Koji Nakajima

and 4 more

Rationale, aims, and objectives; During the influenza season, most patients suspected of having influenza undergo rapid influenza diagnostic tests (RIDTs) in Japan despite their low sensitivity. However, the physician’s actual rationale for prescribing antivirals, besides the results of RIDTs, remains poorly understood. Our study sought to identify the role of clinical information and physicians’ experience in the initiation of anti-influenza agents. Method; We retrospectively reviewed 380 patients who underwent RIDTs at the emergency department of our hospital from September 2018 to May 2019. Data regarding sex, age, etc., which could affect the decision of prescribing antivirals, were extracted from medical records. We performed logistic regression analysis to analyze the concurrent effect of potentially relevant clinical factors, results of RIDTs, and the physician’s status on antiviral prescription. Results; Multivariable analysis revealed that a positive RIDT had the largest effect on antiviral prescription, followed by physician status, high regional influenza activity, and patients’ presentation within 12 hours of symptom onset. Patient’s age, comorbidities, and presentation after 48 hours of symptom onset were not associated with antiviral treatment.

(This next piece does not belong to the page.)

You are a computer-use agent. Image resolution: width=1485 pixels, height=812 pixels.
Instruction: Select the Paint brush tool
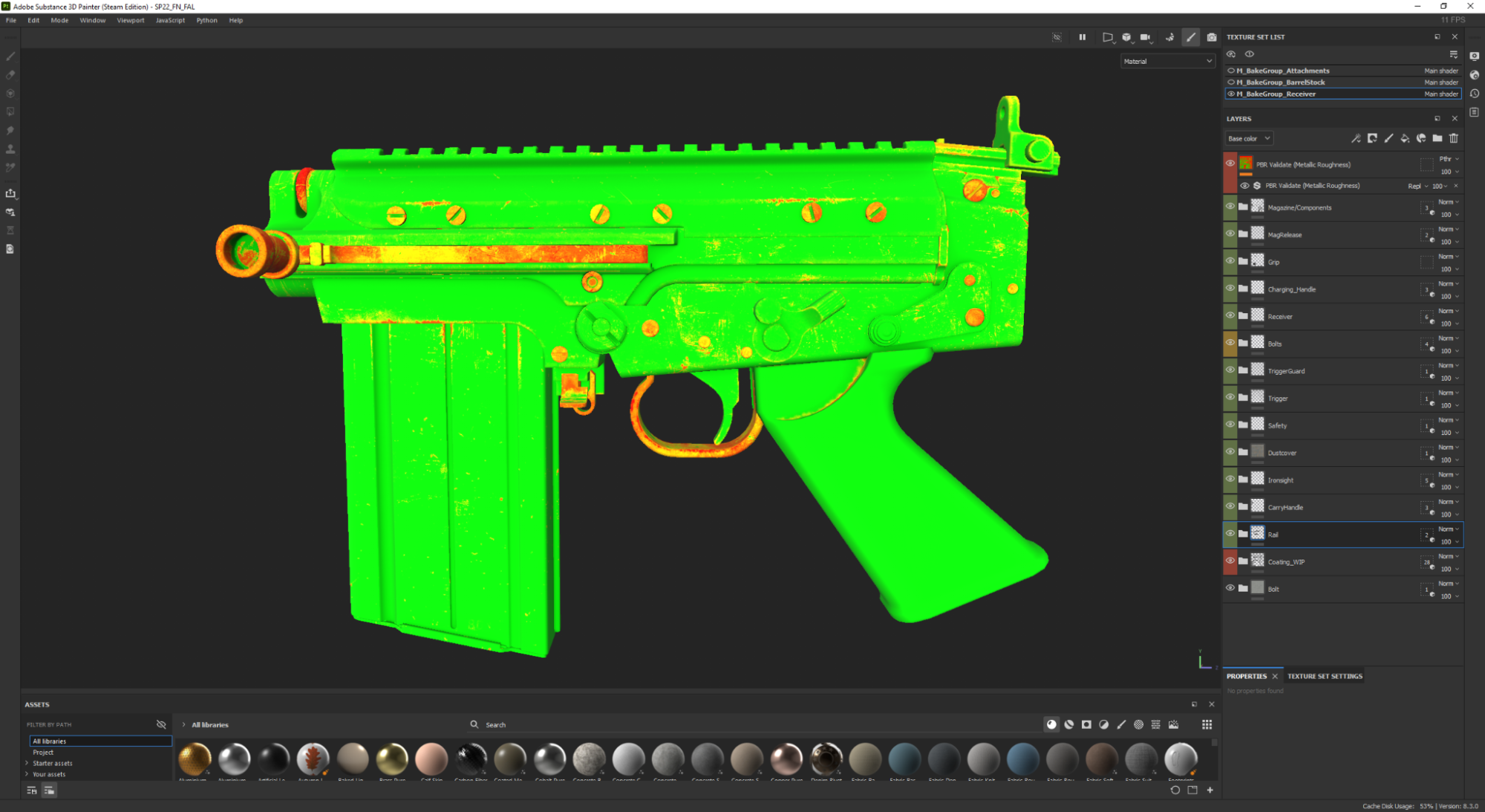click(10, 56)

Physicians with more years of experience were significantly more likely to prescribe antivirals for patients with low risk of complications. Conclusions; Our findings revealed the physicians’ rationale for initiating antiviral treatment and the discrepancy with guideline indications of antivirals, which is patient’s age and comorbidities. Physicians, especially those with more than 3 years of experience, frequently prescribed antivirals for patients with low risk of complications; thus, educational interventions against this population could be useful to improve this situation.